Data listing:
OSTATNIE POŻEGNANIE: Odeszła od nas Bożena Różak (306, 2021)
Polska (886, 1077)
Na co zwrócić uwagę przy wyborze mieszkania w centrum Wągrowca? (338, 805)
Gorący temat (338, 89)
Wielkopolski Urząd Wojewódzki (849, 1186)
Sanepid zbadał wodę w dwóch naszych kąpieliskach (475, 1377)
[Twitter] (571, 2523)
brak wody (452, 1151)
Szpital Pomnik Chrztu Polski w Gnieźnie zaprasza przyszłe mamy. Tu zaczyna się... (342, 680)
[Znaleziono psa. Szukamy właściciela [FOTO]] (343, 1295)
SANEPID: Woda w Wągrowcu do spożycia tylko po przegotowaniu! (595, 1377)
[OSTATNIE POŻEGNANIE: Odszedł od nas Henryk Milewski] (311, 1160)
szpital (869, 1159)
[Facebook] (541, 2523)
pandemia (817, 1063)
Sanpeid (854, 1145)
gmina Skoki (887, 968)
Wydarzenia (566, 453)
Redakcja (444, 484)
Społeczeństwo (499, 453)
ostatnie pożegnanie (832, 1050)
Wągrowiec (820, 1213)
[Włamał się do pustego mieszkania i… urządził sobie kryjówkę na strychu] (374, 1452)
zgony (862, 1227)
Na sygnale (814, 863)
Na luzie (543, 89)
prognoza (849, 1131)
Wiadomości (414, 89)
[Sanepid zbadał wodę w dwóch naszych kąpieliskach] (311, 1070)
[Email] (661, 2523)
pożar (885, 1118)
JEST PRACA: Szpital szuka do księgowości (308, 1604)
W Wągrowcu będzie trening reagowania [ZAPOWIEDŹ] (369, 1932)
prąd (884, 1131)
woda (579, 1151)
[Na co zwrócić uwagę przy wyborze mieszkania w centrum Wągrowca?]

Aim of the exercise: In the material above, find the lines that contain "wodę" and show them.

Result:
Sanepid zbadał wodę w dwóch naszych kąpieliskach (475, 1377)
[Sanepid zbadał wodę w dwóch naszych kąpieliskach] (311, 1070)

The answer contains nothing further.